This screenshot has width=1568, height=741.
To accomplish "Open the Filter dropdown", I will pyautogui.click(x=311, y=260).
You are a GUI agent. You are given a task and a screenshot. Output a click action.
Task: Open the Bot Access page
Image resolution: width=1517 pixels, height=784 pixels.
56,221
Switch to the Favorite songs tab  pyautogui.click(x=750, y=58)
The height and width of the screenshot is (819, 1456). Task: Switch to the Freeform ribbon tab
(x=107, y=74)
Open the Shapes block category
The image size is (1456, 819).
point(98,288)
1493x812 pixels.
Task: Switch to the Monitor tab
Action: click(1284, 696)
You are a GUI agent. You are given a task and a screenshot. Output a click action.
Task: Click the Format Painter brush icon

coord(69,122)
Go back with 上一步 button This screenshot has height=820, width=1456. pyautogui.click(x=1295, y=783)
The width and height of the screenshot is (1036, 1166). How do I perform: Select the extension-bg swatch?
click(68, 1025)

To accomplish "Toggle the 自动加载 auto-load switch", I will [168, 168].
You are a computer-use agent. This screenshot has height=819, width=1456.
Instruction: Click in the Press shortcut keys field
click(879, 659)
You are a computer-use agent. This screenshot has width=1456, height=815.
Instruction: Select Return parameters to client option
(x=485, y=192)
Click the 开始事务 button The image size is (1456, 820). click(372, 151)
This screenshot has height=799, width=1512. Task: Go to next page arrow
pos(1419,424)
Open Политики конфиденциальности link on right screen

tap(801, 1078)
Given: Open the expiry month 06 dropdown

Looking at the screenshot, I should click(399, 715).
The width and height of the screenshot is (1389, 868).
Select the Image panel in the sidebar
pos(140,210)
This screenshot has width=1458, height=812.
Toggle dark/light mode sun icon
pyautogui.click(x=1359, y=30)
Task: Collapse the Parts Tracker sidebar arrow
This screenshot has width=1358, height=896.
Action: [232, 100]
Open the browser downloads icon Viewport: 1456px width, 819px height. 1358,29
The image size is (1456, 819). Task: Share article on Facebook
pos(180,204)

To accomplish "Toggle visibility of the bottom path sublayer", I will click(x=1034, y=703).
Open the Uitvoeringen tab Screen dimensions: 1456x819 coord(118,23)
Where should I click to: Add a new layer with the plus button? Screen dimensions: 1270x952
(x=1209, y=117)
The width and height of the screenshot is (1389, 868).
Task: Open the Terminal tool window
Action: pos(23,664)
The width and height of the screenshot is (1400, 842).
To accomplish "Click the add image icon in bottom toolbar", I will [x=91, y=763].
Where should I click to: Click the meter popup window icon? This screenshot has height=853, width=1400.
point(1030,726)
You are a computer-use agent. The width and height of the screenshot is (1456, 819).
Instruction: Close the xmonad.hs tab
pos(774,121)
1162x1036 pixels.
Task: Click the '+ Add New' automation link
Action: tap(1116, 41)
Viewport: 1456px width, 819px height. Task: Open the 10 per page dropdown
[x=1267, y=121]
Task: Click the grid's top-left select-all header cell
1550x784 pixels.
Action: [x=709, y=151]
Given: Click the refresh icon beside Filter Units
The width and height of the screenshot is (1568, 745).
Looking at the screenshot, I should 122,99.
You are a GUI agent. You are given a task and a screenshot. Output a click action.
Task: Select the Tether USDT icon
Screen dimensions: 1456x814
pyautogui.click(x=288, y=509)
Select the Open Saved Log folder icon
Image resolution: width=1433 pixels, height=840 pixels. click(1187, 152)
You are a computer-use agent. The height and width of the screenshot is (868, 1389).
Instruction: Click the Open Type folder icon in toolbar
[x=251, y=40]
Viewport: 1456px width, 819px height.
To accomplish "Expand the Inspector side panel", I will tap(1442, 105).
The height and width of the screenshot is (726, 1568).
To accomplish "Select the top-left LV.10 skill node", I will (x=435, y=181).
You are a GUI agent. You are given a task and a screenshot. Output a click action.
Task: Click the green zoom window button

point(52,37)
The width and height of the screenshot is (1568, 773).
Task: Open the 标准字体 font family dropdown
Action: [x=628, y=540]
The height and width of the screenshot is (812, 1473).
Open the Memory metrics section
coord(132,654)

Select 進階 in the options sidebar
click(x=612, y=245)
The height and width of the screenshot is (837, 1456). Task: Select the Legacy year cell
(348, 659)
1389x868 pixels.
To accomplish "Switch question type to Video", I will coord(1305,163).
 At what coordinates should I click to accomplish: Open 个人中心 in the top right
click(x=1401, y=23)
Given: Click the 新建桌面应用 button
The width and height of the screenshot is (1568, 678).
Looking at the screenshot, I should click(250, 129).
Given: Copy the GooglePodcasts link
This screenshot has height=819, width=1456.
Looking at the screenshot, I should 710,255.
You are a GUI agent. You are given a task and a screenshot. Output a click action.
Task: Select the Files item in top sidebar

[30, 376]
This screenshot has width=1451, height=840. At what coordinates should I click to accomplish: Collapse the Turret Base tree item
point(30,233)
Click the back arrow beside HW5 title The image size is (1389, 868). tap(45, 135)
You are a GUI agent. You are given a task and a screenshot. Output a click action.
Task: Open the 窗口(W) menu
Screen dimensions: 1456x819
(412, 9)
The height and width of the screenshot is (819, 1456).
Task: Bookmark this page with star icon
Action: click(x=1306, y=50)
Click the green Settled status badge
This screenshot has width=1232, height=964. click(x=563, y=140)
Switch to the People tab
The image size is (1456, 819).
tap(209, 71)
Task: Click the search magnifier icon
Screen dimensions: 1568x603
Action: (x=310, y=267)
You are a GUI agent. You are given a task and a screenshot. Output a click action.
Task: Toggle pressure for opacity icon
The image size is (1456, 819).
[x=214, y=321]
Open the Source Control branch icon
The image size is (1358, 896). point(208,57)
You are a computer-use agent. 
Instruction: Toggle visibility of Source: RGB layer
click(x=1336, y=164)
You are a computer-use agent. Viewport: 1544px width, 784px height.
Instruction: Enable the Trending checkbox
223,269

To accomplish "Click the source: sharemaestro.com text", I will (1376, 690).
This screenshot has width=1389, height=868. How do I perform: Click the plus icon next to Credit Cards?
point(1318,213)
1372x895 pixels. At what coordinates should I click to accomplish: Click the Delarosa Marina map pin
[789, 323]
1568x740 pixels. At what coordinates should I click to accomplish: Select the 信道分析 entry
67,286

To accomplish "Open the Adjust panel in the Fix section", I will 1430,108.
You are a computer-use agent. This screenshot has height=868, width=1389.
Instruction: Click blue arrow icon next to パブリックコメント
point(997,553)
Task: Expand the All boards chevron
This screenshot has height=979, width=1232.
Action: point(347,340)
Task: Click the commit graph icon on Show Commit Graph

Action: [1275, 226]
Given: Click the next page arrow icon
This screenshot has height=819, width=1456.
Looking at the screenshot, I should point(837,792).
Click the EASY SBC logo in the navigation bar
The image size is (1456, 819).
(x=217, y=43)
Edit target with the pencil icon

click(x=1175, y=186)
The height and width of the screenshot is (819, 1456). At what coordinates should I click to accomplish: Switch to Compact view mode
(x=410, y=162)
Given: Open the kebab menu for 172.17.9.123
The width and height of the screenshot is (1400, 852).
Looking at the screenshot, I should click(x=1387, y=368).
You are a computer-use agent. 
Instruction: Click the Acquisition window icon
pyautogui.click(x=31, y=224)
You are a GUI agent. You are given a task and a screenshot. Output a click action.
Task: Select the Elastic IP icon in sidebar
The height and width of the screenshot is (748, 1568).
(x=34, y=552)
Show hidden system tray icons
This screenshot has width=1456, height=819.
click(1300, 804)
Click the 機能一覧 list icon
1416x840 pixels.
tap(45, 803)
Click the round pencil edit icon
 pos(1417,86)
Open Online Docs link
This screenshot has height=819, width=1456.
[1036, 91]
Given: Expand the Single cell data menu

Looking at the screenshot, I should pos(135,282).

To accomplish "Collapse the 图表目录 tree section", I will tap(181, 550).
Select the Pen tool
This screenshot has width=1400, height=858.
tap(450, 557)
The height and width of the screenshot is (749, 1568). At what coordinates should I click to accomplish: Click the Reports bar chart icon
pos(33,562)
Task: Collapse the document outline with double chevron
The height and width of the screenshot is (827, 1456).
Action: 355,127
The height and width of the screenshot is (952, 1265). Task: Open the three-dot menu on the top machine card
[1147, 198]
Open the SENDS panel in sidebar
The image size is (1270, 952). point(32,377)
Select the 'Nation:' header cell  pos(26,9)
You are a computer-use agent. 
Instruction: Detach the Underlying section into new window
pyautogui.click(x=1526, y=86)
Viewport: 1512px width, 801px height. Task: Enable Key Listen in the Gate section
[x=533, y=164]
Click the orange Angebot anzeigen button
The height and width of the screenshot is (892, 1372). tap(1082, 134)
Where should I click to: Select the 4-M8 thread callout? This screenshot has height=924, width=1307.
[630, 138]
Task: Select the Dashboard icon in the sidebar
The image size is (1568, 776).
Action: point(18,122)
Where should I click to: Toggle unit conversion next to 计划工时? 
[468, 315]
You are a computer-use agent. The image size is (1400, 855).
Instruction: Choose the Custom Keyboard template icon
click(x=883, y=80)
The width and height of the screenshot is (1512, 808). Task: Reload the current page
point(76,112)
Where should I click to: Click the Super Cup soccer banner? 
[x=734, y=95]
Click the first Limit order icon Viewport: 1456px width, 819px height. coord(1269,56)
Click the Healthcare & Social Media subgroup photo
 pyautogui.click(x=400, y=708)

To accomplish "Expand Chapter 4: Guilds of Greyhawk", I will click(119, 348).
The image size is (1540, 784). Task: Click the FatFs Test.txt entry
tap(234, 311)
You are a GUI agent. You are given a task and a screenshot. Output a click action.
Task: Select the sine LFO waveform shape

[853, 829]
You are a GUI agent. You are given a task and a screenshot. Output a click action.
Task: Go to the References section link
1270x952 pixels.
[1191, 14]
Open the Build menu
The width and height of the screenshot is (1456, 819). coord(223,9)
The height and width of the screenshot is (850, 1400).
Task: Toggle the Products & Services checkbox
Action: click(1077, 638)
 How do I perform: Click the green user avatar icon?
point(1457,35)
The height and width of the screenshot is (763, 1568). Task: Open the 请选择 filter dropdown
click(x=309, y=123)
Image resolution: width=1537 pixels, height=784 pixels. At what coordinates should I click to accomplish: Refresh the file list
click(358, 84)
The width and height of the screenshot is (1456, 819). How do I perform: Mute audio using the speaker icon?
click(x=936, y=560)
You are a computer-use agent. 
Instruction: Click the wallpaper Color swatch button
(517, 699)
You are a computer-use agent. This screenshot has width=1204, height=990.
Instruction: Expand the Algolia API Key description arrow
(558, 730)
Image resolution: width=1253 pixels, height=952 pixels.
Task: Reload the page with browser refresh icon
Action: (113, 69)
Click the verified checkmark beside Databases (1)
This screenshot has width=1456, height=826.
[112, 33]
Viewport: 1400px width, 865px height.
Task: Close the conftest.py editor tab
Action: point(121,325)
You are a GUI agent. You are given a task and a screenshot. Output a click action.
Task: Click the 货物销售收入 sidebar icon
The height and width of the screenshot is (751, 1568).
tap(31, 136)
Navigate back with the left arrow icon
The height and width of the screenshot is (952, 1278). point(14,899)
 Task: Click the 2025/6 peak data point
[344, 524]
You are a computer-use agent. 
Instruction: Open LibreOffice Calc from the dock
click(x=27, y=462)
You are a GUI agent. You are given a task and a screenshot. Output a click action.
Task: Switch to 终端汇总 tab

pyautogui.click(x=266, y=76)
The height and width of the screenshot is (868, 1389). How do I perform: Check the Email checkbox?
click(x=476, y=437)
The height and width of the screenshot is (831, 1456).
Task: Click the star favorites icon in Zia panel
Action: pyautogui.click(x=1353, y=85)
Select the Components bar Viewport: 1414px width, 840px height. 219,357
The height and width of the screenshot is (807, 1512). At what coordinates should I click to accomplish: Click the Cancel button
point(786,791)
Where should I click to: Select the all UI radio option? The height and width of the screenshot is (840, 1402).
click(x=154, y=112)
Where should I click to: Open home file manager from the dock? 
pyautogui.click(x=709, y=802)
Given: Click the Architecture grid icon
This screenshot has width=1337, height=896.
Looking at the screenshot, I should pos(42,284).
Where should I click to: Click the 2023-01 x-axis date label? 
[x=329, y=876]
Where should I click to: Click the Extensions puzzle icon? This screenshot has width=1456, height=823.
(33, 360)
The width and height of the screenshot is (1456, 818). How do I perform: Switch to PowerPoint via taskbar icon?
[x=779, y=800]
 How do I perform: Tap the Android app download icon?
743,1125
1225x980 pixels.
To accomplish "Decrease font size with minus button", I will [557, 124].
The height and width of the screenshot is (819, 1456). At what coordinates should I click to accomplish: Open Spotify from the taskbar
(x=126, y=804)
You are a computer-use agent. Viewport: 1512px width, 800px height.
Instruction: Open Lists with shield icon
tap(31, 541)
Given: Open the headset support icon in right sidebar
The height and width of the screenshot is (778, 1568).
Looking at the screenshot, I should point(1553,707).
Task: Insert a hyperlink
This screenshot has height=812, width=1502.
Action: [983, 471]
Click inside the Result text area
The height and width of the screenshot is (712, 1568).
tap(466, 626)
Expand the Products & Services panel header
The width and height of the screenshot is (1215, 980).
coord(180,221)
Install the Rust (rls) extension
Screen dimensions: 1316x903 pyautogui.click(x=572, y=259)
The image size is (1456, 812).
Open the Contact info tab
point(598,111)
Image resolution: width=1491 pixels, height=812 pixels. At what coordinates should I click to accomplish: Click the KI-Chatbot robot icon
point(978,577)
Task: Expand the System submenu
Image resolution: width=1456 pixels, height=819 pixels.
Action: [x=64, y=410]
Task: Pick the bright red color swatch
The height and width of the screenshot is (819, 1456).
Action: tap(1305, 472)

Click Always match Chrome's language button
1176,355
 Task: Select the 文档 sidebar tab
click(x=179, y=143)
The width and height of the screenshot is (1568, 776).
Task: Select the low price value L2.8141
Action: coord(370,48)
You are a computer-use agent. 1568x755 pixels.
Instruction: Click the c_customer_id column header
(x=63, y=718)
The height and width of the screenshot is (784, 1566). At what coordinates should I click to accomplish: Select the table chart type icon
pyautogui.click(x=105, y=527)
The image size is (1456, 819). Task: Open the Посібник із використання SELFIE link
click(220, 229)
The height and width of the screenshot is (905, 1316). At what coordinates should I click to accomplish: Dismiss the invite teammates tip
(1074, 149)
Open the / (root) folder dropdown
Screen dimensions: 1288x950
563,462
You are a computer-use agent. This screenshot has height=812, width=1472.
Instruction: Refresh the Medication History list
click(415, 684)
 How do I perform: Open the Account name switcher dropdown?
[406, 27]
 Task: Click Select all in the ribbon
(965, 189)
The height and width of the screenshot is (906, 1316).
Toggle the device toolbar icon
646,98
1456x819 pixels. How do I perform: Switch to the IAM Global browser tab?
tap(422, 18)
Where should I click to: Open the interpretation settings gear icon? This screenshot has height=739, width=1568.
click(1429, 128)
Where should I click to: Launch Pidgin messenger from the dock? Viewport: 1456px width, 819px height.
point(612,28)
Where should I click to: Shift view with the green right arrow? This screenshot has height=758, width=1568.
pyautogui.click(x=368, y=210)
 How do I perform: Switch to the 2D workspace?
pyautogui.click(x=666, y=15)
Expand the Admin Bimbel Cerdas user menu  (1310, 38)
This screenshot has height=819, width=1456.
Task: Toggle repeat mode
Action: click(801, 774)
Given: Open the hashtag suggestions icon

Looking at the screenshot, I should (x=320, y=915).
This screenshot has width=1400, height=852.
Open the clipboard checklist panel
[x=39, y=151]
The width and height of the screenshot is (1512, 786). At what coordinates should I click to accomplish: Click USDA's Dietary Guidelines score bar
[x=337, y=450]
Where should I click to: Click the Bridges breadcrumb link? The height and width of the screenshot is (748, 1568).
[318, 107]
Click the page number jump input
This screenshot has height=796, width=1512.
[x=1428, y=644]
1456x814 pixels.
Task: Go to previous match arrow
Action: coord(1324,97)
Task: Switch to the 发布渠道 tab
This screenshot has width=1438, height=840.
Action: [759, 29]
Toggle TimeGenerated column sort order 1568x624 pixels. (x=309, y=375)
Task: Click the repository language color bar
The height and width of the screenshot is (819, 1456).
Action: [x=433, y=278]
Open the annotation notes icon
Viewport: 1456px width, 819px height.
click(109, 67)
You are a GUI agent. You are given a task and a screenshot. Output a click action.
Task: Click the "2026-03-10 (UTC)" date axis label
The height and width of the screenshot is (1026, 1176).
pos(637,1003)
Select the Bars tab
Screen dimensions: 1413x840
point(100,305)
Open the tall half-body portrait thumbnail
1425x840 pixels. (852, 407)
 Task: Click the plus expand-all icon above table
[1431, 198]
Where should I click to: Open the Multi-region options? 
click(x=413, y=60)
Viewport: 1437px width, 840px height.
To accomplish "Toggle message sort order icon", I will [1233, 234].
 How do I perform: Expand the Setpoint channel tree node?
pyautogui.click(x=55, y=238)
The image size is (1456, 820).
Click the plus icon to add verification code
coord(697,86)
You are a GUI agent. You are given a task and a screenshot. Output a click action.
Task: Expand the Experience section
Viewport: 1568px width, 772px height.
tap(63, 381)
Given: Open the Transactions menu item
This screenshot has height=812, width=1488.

■ ■ ■ ■

*AIM OF THE TASK*:
Return all lines from the material that contain "bottom".

*ANSWER AREA*:
To accomplish "Toggle visibility of the bottom path sublayer", I will click(x=1034, y=703).
To accomplish "Click the add image icon in bottom toolbar", I will [x=91, y=763].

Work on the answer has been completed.